(Data shown begins)

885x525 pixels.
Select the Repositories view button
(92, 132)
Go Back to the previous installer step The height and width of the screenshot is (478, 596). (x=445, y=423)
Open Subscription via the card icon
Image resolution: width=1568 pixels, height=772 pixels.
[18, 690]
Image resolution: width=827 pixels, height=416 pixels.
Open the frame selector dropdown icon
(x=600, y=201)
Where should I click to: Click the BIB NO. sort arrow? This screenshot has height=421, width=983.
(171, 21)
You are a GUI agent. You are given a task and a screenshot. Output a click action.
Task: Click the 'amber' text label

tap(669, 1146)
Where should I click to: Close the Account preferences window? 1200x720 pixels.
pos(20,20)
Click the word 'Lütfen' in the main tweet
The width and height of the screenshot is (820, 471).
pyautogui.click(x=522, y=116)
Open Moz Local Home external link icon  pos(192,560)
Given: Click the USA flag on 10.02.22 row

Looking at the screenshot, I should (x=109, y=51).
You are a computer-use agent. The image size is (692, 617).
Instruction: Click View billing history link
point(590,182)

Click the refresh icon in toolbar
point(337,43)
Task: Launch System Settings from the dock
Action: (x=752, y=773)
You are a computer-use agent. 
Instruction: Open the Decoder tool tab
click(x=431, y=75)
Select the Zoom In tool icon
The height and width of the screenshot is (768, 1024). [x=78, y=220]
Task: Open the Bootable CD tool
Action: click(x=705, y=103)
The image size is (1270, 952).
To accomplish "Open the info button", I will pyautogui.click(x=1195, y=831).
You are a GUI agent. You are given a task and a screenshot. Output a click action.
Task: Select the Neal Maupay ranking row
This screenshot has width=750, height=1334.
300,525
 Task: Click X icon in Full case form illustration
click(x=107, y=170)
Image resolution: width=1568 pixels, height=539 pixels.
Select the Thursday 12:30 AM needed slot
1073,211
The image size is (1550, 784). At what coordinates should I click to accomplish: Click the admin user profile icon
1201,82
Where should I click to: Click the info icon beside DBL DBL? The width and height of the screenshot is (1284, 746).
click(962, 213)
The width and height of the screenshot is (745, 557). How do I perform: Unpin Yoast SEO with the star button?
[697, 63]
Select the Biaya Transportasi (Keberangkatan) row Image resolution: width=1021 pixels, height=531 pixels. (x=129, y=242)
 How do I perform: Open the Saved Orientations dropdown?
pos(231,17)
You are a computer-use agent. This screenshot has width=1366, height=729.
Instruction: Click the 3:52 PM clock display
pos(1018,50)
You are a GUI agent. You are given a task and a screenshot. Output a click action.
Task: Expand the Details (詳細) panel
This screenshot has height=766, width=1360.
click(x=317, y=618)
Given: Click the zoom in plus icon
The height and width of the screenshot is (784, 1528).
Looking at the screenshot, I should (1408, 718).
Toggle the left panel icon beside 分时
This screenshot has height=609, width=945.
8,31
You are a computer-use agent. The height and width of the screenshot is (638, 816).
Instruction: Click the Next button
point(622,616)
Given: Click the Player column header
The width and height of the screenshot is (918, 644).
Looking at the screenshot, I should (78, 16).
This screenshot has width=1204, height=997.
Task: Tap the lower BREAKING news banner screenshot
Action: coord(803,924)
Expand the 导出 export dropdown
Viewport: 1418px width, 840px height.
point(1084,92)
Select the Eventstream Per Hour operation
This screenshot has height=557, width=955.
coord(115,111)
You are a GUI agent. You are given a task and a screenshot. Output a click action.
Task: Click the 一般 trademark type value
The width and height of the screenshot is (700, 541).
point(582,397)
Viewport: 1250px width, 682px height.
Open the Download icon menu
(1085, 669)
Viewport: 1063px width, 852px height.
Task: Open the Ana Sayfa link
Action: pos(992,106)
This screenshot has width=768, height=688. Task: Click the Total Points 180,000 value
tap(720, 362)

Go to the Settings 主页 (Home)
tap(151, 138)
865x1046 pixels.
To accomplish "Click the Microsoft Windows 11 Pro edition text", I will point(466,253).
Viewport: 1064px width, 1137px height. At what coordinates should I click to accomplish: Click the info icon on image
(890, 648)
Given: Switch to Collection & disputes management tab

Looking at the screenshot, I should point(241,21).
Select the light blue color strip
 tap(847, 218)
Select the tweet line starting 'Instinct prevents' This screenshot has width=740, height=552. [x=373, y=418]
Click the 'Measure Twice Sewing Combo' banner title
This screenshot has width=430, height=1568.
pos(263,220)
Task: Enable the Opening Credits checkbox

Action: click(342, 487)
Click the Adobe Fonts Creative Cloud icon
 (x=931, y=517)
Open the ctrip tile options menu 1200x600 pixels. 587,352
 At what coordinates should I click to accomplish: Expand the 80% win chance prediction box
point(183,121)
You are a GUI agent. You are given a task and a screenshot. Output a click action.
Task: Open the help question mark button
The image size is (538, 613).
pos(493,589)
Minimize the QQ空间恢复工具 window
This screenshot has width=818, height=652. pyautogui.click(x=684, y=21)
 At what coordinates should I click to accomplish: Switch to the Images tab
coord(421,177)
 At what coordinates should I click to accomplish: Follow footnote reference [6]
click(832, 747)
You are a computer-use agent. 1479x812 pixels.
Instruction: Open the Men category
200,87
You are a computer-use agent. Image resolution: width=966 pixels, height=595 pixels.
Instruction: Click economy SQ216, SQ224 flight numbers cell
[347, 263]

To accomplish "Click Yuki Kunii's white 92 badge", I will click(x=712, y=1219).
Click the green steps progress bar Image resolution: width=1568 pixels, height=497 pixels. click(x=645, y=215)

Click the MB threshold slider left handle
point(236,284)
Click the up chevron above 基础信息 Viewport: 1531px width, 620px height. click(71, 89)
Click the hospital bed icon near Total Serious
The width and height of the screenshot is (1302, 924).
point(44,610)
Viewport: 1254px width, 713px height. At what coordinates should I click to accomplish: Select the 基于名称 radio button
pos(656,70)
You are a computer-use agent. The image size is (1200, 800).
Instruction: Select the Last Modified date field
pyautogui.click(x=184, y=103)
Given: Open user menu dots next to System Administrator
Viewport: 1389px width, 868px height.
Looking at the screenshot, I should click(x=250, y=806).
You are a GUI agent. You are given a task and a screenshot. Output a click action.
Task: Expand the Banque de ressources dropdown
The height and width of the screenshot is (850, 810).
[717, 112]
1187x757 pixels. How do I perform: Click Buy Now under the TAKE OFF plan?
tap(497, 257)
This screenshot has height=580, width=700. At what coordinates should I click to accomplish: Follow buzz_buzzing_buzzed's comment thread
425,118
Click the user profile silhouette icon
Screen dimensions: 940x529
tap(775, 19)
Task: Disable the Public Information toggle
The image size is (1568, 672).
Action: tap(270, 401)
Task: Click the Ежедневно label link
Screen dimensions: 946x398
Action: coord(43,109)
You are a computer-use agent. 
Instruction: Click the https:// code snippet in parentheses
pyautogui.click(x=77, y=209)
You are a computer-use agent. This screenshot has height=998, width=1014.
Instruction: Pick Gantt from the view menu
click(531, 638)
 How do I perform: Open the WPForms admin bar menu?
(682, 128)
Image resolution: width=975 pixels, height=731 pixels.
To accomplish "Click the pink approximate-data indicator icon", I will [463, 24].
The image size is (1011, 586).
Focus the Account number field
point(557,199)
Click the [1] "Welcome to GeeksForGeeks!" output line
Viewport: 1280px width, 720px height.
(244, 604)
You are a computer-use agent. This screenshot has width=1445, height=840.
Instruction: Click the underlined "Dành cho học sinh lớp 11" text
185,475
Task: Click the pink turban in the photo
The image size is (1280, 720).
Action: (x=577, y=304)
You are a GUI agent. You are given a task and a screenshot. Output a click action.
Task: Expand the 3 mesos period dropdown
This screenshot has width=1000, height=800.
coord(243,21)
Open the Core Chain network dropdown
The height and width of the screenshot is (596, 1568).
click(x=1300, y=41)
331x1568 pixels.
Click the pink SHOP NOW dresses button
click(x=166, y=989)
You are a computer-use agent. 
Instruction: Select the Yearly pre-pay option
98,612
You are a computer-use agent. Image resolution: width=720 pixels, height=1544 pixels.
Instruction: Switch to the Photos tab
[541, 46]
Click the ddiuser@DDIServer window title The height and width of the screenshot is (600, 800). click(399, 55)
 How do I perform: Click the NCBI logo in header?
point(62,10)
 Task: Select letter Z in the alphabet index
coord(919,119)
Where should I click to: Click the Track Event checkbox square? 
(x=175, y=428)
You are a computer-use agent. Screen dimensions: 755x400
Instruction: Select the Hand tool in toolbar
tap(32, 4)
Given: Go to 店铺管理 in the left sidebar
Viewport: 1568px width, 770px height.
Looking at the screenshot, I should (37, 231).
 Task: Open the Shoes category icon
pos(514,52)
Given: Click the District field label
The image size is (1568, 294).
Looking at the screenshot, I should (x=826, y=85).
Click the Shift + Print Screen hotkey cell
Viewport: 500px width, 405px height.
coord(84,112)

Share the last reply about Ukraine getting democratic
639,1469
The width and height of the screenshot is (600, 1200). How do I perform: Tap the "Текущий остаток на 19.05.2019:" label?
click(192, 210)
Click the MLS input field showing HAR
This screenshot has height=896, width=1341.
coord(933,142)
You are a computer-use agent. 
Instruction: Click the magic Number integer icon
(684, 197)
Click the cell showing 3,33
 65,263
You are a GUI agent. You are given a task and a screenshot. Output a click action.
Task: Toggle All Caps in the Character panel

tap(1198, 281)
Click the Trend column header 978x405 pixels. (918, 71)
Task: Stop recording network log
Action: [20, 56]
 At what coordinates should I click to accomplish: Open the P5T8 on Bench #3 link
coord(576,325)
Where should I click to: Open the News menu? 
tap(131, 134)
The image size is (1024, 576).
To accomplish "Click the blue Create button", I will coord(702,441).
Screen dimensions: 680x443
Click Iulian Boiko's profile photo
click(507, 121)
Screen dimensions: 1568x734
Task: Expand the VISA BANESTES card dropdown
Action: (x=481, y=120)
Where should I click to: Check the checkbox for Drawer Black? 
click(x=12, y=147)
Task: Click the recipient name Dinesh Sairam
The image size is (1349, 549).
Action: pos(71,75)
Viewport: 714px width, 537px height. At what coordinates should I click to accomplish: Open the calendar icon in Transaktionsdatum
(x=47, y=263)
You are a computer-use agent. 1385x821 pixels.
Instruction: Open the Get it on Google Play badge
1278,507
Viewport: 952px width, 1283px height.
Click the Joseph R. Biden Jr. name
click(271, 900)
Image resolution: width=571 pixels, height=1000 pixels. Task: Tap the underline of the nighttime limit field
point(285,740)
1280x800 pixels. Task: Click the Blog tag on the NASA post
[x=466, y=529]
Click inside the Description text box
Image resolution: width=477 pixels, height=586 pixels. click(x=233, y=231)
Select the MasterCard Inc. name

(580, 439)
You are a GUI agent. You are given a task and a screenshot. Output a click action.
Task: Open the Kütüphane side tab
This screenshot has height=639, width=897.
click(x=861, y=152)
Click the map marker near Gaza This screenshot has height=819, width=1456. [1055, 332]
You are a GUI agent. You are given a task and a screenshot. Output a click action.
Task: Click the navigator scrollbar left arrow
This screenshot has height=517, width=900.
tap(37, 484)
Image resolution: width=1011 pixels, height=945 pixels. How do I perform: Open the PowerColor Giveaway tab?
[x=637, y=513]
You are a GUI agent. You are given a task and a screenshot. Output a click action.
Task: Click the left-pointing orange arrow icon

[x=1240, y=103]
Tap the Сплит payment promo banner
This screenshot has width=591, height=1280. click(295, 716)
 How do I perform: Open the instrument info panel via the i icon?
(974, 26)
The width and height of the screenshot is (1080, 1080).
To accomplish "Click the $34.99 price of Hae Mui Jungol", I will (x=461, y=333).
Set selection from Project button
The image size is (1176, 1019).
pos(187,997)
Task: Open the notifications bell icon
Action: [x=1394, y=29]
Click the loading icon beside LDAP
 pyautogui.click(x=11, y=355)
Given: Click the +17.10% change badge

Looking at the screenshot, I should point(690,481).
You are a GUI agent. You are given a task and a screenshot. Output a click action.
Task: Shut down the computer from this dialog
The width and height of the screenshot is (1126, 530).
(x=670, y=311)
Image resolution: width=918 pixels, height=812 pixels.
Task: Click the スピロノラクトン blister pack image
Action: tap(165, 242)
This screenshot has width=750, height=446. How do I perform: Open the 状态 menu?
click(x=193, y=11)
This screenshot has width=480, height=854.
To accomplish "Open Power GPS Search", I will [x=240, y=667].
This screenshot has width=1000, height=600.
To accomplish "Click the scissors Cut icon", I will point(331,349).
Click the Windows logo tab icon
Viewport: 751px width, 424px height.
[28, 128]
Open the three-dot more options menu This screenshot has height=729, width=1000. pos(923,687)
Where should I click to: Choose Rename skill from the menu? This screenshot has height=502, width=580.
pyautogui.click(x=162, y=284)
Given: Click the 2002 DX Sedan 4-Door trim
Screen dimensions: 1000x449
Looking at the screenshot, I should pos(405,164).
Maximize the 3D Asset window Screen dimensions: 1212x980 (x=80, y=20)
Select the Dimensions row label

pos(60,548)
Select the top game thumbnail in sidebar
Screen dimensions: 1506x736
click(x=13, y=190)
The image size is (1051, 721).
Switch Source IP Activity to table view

(Data shown ends)

▸ **Goal of the exercise**
Of all the entries above, output exactly the lines between the one holding "This screenshot has width=750, height=1334." and the one holding "Select the Biaya", inclusive.

▸ **Answer section**
This screenshot has width=750, height=1334.
300,525
 Task: Click X icon in Full case form illustration
click(x=107, y=170)
Image resolution: width=1568 pixels, height=539 pixels.
Select the Thursday 12:30 AM needed slot
1073,211
The image size is (1550, 784). At what coordinates should I click to accomplish: Click the admin user profile icon
1201,82
Where should I click to: Click the info icon beside DBL DBL? The width and height of the screenshot is (1284, 746).
click(962, 213)
The width and height of the screenshot is (745, 557). How do I perform: Unpin Yoast SEO with the star button?
[697, 63]
Select the Biaya Transportasi (Keberangkatan) row Image resolution: width=1021 pixels, height=531 pixels. (x=129, y=242)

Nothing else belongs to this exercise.